R: Expected variance of the general regression estimator

expgreg {optimStrat}

R Documentation

Expected variance of the general regression estimator

Description

Compute the expected design variance of the general regression estimator of the total of a study variable under different sampling designs.

Usage

expgreg(x, b11, b12, b21, b22, d12, Rfy, n, design = NULL, 
        stratum = NULL, x_des = NULL, inc.p = NULL, ...)

Arguments

`x`	design matrix with the variables to be used into the GREG estimator.
`b11`	a numeric vector of length equal to the number of variables in `x` giving the coefficients of the trend term in the true superpopulation model (see ‘Details’).
`b12`	a numeric vector of length equal to the number of variables in `x` giving the exponents of the trend term in the true superpopulation model (see ‘Details’).
`b21`	a numeric vector of length equal to the number of variables in `x` giving the coefficients of the spread term in the true superpopulation model (see ‘Details’).
`b22`	a numeric vector of length equal to the number of variables in `x` giving the exponents of the spread term in the true superpopulation model (see ‘Details’).
`d12`	a numeric vector of length equal to the number of variables in `x` giving the exponents of the trend term in the assumed superpopulation model (see ‘Details’).
`Rfy`	a number giving the square root of the coefficient of determination between the auxiliary variables and the study varible.
`n`	either a positive number indicating the (expected) sample size (when `design` is one of 'srs', 'poi', 'pips' or `NULL`) or a numeric vector indicating the sample size of the strata to which each element belongs (when `design` is 'stsi') (see ‘Examples’).
`design`	a character string giving the sampling design. It must be one of 'srs' (simple random sampling without replacement), 'poi' (Poisson sampling), 'stsi' (stratified simple random sampling), 'pips' (Pareto `\pi`ps sampling) or `NULL` (see ‘Details’).
`stratum`	a vector indicating the stratum to which every unit belongs. Only used if `design` is 'stsi'.
`x_des`	a positive numeric vector giving the values of the auxiliary variable that is used for defining the inclusion probabilities. Only used if `design` is 'poi' or 'pips'.
`inc.p`	a matrix giving the first and second order inclusion probabilities. Only used if `design` is `NULL`.
`...`	other arguments passed to `lm` (see ‘Details’).

Details

The expected variance of the general regression estimator under different sampling designs is computed.

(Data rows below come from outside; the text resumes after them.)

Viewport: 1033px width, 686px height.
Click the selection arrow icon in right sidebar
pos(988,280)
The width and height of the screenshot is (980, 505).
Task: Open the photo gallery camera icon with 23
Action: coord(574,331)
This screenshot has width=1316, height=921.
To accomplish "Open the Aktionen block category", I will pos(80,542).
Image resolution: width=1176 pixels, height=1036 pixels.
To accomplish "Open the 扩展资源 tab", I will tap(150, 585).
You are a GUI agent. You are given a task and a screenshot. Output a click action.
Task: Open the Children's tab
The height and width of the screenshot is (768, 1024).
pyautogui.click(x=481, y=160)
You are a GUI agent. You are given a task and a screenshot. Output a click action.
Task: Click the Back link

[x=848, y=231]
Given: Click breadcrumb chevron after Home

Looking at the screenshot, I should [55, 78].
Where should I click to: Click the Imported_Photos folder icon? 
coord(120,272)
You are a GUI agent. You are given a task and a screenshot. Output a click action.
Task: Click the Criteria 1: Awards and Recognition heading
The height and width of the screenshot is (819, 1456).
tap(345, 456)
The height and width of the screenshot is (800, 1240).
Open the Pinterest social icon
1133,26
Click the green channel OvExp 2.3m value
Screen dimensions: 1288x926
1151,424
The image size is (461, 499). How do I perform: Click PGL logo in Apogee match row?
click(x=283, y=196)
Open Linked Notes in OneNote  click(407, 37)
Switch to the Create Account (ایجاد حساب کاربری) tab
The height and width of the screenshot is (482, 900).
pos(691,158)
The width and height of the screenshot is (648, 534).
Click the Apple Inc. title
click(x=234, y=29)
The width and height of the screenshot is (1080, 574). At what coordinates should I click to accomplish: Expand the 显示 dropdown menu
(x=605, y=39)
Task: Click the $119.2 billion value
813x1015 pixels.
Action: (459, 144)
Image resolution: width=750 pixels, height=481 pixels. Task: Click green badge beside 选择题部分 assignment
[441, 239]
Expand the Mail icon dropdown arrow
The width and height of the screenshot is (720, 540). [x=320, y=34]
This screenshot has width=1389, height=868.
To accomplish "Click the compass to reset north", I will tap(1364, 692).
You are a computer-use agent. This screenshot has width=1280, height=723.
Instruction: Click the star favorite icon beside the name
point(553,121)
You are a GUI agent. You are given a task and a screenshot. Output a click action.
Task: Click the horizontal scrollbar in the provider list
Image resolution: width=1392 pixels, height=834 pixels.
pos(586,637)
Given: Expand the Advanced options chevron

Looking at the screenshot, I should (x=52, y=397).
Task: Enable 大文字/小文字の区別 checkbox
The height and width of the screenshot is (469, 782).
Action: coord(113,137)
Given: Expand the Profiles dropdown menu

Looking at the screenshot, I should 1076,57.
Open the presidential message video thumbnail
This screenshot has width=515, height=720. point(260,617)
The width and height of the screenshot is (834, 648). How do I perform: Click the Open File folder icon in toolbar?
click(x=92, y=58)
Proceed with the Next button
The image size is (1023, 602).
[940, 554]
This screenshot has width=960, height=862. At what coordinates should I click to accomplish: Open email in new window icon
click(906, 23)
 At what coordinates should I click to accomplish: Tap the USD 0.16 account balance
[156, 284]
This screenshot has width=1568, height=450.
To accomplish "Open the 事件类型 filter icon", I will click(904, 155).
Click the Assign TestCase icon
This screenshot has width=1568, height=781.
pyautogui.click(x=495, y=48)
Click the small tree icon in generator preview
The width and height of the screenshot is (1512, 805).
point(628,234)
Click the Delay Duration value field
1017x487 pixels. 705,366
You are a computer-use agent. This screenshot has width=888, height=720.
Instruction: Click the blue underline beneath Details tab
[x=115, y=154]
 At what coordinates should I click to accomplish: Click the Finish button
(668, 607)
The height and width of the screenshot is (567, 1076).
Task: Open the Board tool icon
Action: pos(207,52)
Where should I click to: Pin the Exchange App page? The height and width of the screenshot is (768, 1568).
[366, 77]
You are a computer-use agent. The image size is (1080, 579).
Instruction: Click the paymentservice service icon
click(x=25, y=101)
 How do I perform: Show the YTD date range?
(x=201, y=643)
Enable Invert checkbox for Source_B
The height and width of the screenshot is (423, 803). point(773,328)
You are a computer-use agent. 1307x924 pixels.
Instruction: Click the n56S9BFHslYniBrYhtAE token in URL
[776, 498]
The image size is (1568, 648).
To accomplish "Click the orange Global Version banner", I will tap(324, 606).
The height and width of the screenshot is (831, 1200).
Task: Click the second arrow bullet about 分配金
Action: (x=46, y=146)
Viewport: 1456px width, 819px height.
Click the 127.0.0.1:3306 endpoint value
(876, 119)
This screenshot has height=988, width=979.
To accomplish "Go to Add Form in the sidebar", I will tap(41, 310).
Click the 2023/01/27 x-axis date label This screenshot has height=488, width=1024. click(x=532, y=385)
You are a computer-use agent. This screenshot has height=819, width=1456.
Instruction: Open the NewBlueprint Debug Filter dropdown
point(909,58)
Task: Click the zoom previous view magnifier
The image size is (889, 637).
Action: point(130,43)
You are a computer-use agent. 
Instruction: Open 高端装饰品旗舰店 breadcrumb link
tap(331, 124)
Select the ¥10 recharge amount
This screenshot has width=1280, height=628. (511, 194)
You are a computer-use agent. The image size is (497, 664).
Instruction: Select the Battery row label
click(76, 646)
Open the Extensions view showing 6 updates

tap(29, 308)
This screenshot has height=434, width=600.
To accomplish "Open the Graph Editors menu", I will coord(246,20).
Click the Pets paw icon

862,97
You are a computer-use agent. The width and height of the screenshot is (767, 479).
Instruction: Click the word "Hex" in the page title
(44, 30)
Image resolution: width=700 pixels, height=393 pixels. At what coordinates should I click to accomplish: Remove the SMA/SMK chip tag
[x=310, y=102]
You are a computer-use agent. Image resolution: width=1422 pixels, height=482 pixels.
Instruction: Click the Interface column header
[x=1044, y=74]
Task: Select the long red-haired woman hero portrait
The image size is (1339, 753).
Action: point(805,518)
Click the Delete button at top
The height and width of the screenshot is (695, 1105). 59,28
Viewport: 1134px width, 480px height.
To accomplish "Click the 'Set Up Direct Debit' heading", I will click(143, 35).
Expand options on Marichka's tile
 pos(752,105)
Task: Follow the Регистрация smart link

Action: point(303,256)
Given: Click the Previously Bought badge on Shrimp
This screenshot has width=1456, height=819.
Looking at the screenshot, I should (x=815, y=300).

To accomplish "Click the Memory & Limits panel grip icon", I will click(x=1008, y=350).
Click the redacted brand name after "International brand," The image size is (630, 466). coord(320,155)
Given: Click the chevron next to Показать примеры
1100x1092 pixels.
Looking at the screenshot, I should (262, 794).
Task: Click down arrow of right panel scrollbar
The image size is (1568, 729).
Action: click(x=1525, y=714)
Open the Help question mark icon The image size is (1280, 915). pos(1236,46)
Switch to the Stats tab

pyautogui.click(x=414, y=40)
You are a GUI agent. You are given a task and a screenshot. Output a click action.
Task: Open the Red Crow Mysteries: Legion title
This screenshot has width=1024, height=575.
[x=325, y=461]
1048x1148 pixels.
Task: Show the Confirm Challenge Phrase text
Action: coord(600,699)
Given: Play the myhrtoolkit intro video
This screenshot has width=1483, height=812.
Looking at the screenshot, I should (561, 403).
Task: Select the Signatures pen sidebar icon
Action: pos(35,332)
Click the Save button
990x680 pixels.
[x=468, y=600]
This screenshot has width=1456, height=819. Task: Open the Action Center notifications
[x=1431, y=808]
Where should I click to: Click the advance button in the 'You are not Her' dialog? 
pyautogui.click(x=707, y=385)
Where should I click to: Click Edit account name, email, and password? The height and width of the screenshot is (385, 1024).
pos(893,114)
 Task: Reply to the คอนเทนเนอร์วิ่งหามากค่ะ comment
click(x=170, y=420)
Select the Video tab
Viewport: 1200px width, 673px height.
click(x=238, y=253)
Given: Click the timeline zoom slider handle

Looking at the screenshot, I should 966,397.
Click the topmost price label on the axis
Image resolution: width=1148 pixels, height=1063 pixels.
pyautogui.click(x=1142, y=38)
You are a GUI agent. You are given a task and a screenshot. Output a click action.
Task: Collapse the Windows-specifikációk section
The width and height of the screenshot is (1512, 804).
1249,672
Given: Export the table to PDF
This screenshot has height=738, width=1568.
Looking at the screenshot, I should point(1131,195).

It is assumed that the underlying superpopulation model is of the form

Y_{k} = f(x_{k}|\delta_{1}) + \epsilon_{k}

with E\epsilon_{k}=0, V\epsilon_{k}= \sigma_{0}^{2}g^{2}(x_{k}|\delta_{2}) and Cov(\epsilon_{k},\epsilon_{l})=0.

But the true generating model is in fact of the form

Y_{k} = f(x_{k}|\beta_{1}) + \epsilon_{k}

with E\epsilon_{k}=0, V\epsilon_{k}= \sigma^{2}g^{2}(x_{k}|\beta_{2}) and Cov(\epsilon_{k},\epsilon_{l})=0.

Where

f(x_{k}|\delta_{1}) = \sum_{j=1}^{J}\delta_{1,j}x_{jk}^{\delta_{1,J+j}},

g(x_{k}|\delta_{2}) = \sum_{j=1}^{J}\delta_{2,j}x_{jk}^{\delta_{2,J+j}},

f(x_{k}|\beta_{1}) = \sum_{j=1}^{J}\beta_{1,j}x_{jk}^{\beta_{1,J+j}},

g(x_{k}|\beta_{2}) = \sum_{j=1}^{J}\beta_{2,j}x_{jk}^{\beta_{2,J+j}}.

the coefficients \beta_{1,j} (j=1,\cdots,J) are given by b11;
the exponents \beta_{1,j} (j=J+1,\cdots,2J) are given by b12;
the coefficients \beta_{2,j} (j=1,\cdots,J) are given by b21;
the exponents \beta_{2,j} (j=J+1,\cdots,2J) are given by b22;
the exponents \delta_{1,j} (j=J+1,\cdots,2J) are given by d12.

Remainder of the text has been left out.